Until, yesterday, Friday, Jan. 20. Roomba was scheduled to run, as usual at 10:30 a.m. Katie and I weren’t home. I made sure to close the bedroom door before I left. When I returned, everything in my home seemed in order. Including the expected dour sadness shared by me and my wife that Donald J. Trump was officially our nation’s leader. As we prepared for bed, Katie couldn’t find her phone charger—an aftermarket iPhone charger with three feet of cord length. It lived plugged into the socket behind her nightstand and sometimes fell to the floor after being draped over the top of the nightstand. The charger was in the wall but the cord was gone. Katie looked in her office, checked her purse and her various work bags several times to make sure she hadn’t brought it with her. She checked between the couch cushions. It was nowhere to be found.

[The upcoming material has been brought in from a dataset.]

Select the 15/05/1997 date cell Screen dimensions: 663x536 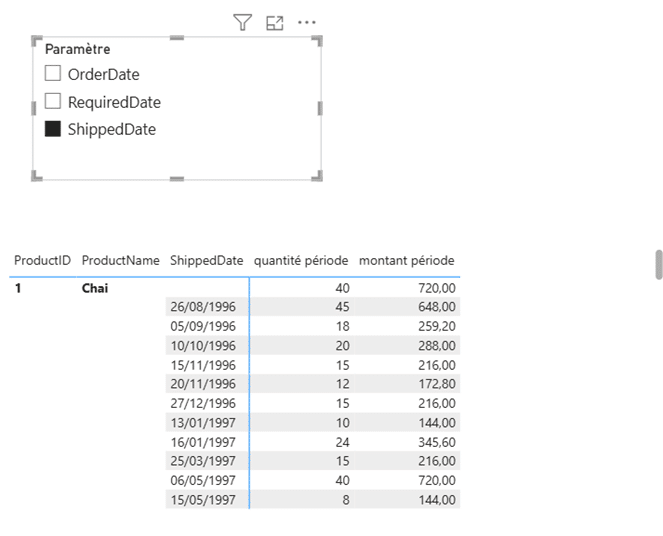pos(203,500)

As I was making the umpteenth sweep through the apartment, Katie let out a shriek from the bedroom. I ran in.

“I found it,” she said. She pointed under the bed. I crouched to my knees and looked.

We didn’t even realize that Roomba wasn’t on his dock. We keep it under a bookshelf so it can rest without disruption and not make our apartment look too industrial. But there he was under our bed, turned on his back with his underbelly exposed—brushes and wheels and dustbin and sensors. Wound tightly around the brushes was Katie’s iPhone charger cord.

I must not have closed the bedroom door tight enough. Roomba pushed it open and pulled the cord out of its socket and used it to strangle itself.

The rest of the bedroom was as we left it: nightstands in place, lamps plugged in and some dust, dog hair and one of Katie’s hair ties left on the uncleaned floor. The only spastic violence was that of what Roomba did to itself. Finding it like that so unexpectedly, so traumatized, was unnerving and heartbreaking. I nearly wept as I pulled it out from under the bed and began the process of untangling the cord from its brushes.

I can’t be sure of this, but I have enough evidence to assume with strong certainty that our Roomba tried to kill himself after considering the tangible reality of a Trump presidency and the disarray in which our empire is crumbling.

Humans and our science fiction have long been enamored with the idea that our demise would come at the hands of robots, A.I. machines determined to wipe out their creators. But that won’t be the case. Science fiction is just that—fiction. The truth is that even the machines are terrified of the future designed by Trump and his ragtag gang of misfit swamp dwellers, and all of us who have allowed this future to become a possibility.

If the machines are giving up, there is little hope for any of us. We deserve our filthy floors.